Task 1:
Reproduce every line of the records below the forum thread verbatim, leaving out the pictures.

Document excerpt:
|---|
# New business: Book Keeping



## ZEGAR (10 Jan 2006)

Hi Folk's
  Hope someone can help...I have set up a small gardening business and was wondering what I should be doing as regards tax.
   Is there a web site that guides you through basic book keeping for small businesses..

  Oasis.ie have provided some information but I would like to be able to keep basic books for presentation to an accountant at the end of the year..

Appreciate any advise on this.

Thanks


----------



## fobs (10 Jan 2006)

*Re: New business:Booking Keeping*

My husband started out on his own as a truck driver last September and he met with an accountant beforehand to go through all this information so as to be informed as to the correct way of doing things. We keep the basic receipts and do the general book keeping ourselves but find the services of a trained accountant to be very helpful at least in getting us off the ground. I am still employed as a paye worker and so tha accountant was ablle to sort all the revenue out for us. Our accountant is a family member and so came recommended to us in this way! I would urge you to at least meet for a once-off consultation with an acconutant to see what is required from you.


----------



## ZEGAR (10 Jan 2006)

Thanks Fobs.

   I Might pay the accountant a visit.


----------



## ZEGAR (10 Jan 2006)

Would a basic Excel based accounting system be ok for book keeping or
  should I be investing in an accounts package of some sort..
   It is a gardening business so I dont image the accounting side can get too complicated ..


----------



## doberden (10 Jan 2006)

I use Sage Tas books. It's a little bit of effort to get to know what to input but it's essential.  Excel is ok to start with but you'll need to move to an accounts package.


----------



## gallantman (10 Jan 2006)

You could use Excel but it easier to start with an accounts package. I started with SolutionsPlus (after Excel !) but will use QuickBooks for 06 as this is what my accountant uses - so I only have to give him the file at the end of the year. 

The accounts package is easier to use than Excel - queries, reports etc. Also to do bank reconcilations - I found by doing my reconcilations each month it keeps my accounts up to date and no panic at the end of the year.

I would use an accountant - we found that what he saved us payed his fees plus some left over. I would bargain on the fee - that fact you will provide him/her with the books in good condition should get you a discount.

Also do you have to register for VAT ? We did not have to register until year 2 but bought most of our equipment in year 1. It might be worth registering earlier to get VAT back. Again I find the VAT easy to do using an Accounts Package and once you have the Bank reconcilations done.

Good Luck !


----------



## Brendan Burgess (10 Jan 2006)
|---|
Rows from a dataset:
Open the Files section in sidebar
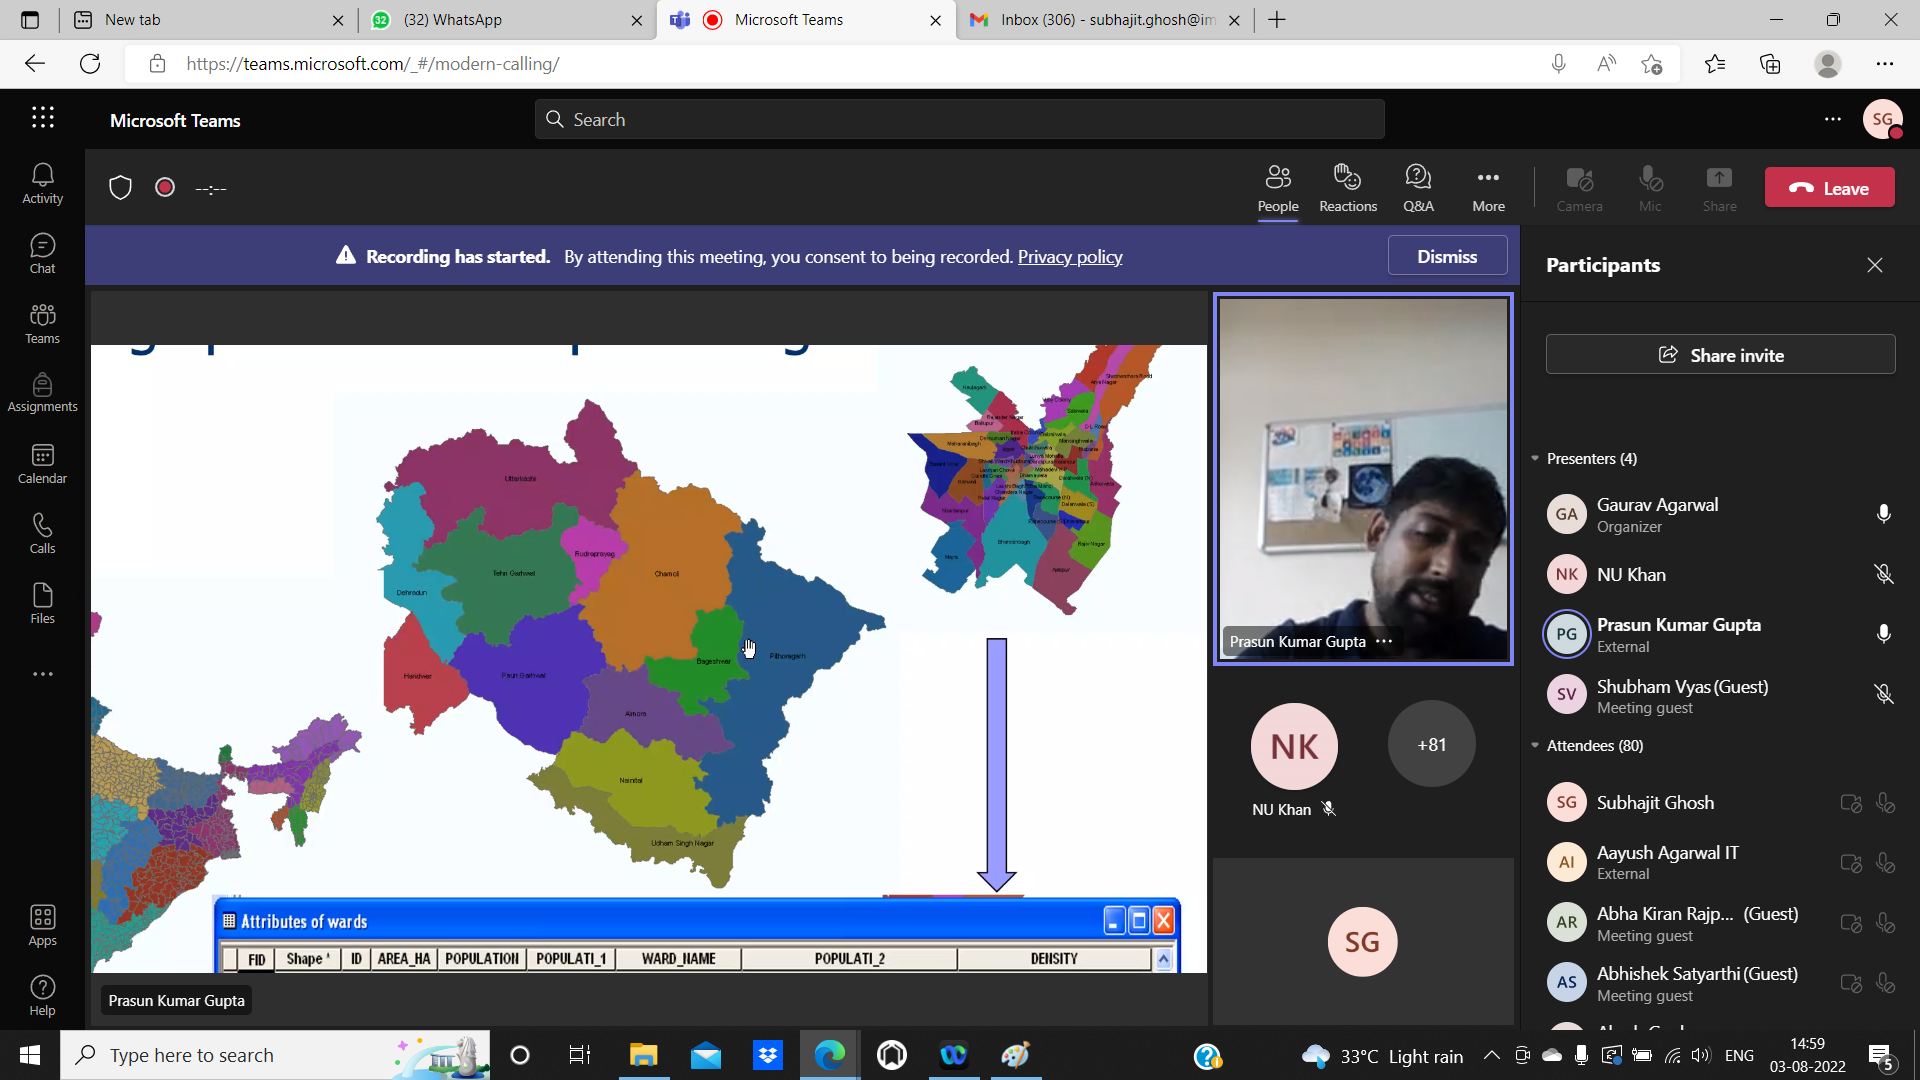pyautogui.click(x=42, y=604)
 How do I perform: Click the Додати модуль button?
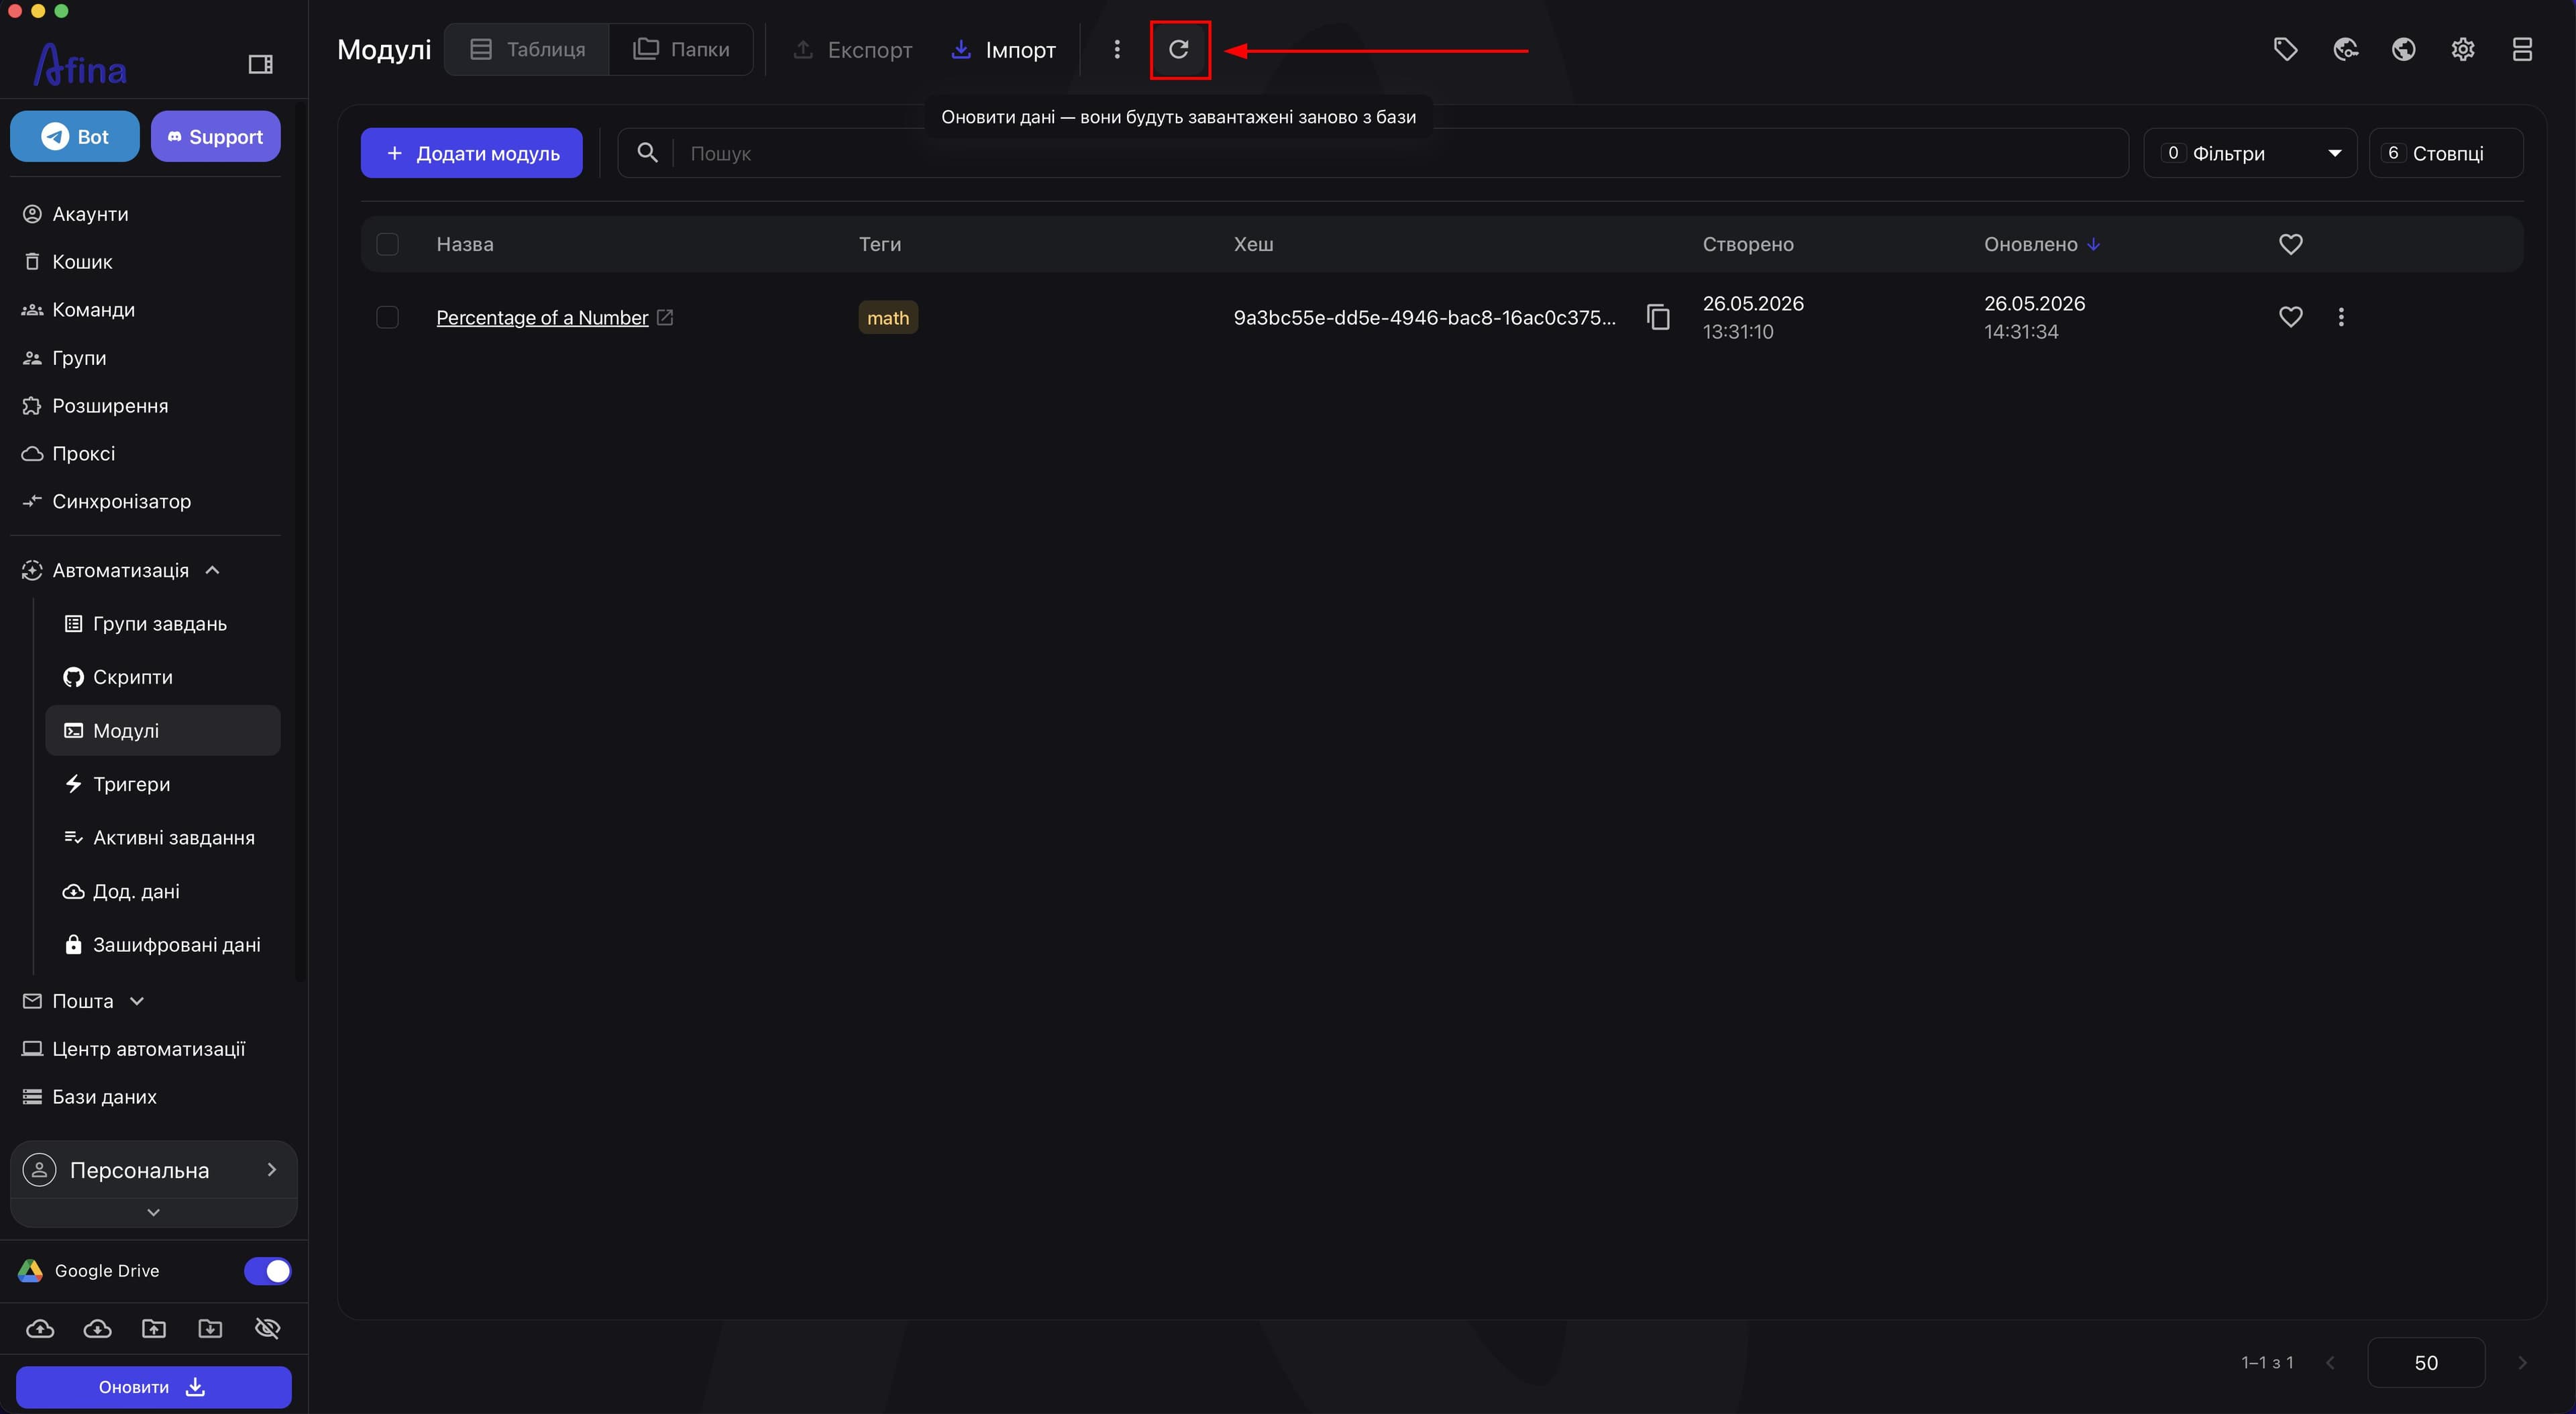[472, 153]
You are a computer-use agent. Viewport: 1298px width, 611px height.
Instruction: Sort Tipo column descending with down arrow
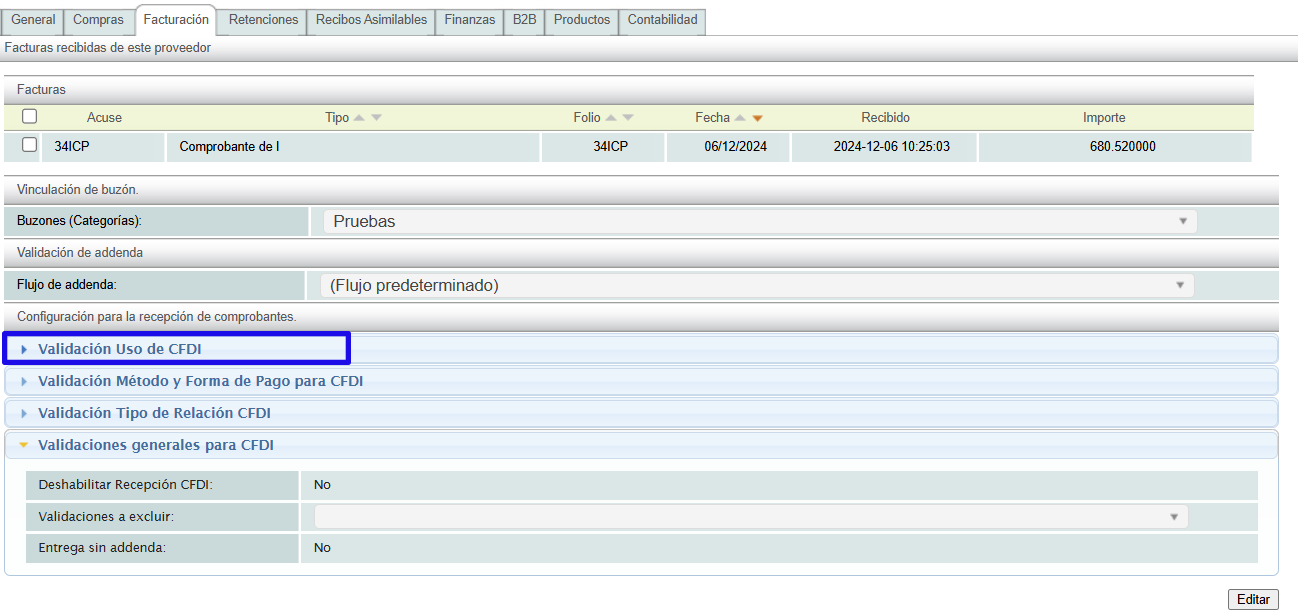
|---|
Task 2:
In the forum thread on book keeping, which accounts package does gallantman plan to use for 06?

Worked answer 1:
Open the Files section in sidebar
pyautogui.click(x=42, y=604)
 How do I perform: Click the Додати модуль button?
[472, 153]
You are a computer-use agent. Viewport: 1298px width, 611px height.
Instruction: Sort Tipo column descending with down arrow

Worked answer 2:
QuickBooks.